Colonel Parker receiving his Distinguished Service Order from Field Marshal Montgomery on the 1st September 1944

Colonel Reginald Goulbourne Parker


Unit : Headquarters, 6th Airlanding Brigade

Army No. : 17679

Awards : Distinguished Service Order


Having commanded the 12th Parachute Battalion from the time of its formation in 1943 until early 1944, Colonel Parker was made Deputy Commander of the 6th Airlanding Brigade. In Normandy, Parker was to command a composite unit known as Parkerforce, consisting of the 6th Airborne Armoured Reconnaissance Regiment, "A" Company of the 12th Battalion The Devonshire Regiment, the 211th Airlanding Light Battery, and one Troop of the 3rd Airlanding Anti-Tank Battery. This mobile force was to roam the 6th Airborne Division's area and harass the enemy at will. However, when they landed in Normandy, the reduced manpower of the Division forced Major-General Gale to abandon this plan and so the various elements of Parkerforce were returned to their conventional role.

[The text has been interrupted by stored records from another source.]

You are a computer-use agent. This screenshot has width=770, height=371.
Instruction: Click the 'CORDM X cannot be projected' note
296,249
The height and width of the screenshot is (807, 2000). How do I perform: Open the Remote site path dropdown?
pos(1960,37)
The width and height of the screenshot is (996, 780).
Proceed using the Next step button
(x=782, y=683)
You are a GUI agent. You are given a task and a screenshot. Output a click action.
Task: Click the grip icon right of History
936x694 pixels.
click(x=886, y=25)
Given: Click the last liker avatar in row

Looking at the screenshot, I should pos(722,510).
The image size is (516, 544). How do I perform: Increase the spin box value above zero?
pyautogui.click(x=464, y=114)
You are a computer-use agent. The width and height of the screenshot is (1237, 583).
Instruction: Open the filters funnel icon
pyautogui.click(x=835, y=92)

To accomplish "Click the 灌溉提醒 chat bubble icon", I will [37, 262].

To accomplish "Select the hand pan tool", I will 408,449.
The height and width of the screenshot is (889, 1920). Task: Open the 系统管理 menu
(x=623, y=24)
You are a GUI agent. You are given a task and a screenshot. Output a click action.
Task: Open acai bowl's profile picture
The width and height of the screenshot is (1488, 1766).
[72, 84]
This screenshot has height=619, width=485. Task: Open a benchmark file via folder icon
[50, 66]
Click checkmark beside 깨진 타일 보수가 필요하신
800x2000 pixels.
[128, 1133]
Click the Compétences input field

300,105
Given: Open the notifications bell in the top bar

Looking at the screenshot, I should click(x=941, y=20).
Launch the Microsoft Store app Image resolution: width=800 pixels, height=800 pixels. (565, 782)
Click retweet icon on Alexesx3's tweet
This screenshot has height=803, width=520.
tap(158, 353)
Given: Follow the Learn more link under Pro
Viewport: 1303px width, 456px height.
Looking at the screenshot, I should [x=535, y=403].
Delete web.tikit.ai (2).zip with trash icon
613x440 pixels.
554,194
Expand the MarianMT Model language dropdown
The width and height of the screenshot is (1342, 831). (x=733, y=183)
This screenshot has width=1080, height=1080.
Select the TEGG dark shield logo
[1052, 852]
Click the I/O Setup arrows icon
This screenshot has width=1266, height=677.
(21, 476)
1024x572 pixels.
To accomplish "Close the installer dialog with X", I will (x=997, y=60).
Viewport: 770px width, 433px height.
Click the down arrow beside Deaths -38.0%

On the 12th June, Major-General Gale gave the order to attack Bréville. Colonel Parker was observing the attack with a group of fellow senior officers when an Allied shell, believed to have been fired from a gun of the 51st Highland Division, fell short of the village and exploded amongst them. Brigadiers The Lord Lovat and Hugh Kindersley were seriously injured, and amongst the dead was Lieutenant-Colonel Johnson of the 12th Parachute Battalion. Although Parker had himself been wounded in the blast, he immediately recognised that the attacking battalion was now leaderless, and so he resumed command of his old unit. Once he was inside the village, Parker toured the defences ceaselessly and, with the assistance of an artillery observer of the 53rd Light Regiment, called for artillery support on German positions outside of Bréville to prevent a counterattack. Unfortunately the order passed to the Allied guns was misunderstood, possibly because of similar codewords for attacking and defensive fire, and, believing Bréville to still be in the hands of the enemy, the artillery opened fire on the village for a second time and caused yet more casualties amongst the 12th Battalion and Devonshires.


For his actions at Bréville, Parker was awarded the Distinguished Service Order:


For conspicuous gallantry and devotion to duty. At the outset of the attack on Breville on the night of 12th/13th June the Commanding Officer {Lieutenant-Colonel Johnson} of the 12th Parachute Battalion was killed. Colonel Parker, who was on the spot, immediately assumed command of the Battalion. With the utmost gallantry and with complete disregard for his own personal safety Colonel Parker led the men on. By this time he himself was wounded, was in great pain and was suffering from loss of blood. On capture of the objective the Battalion was subjected to the heaviest mortar concentration. Colonel Parker was everywhere, cheering the men on, encouraging them and reorganising them for defence. At the conclusion of the operation the Battalion had been reduced to a mere handful of men. It was not until the morning that Colonel Parker in an exhausted condition finally consented to be taken to the Main Dressing Station. His brave action, his complete disregard for his own safety and his tactical skill was beyond all praise.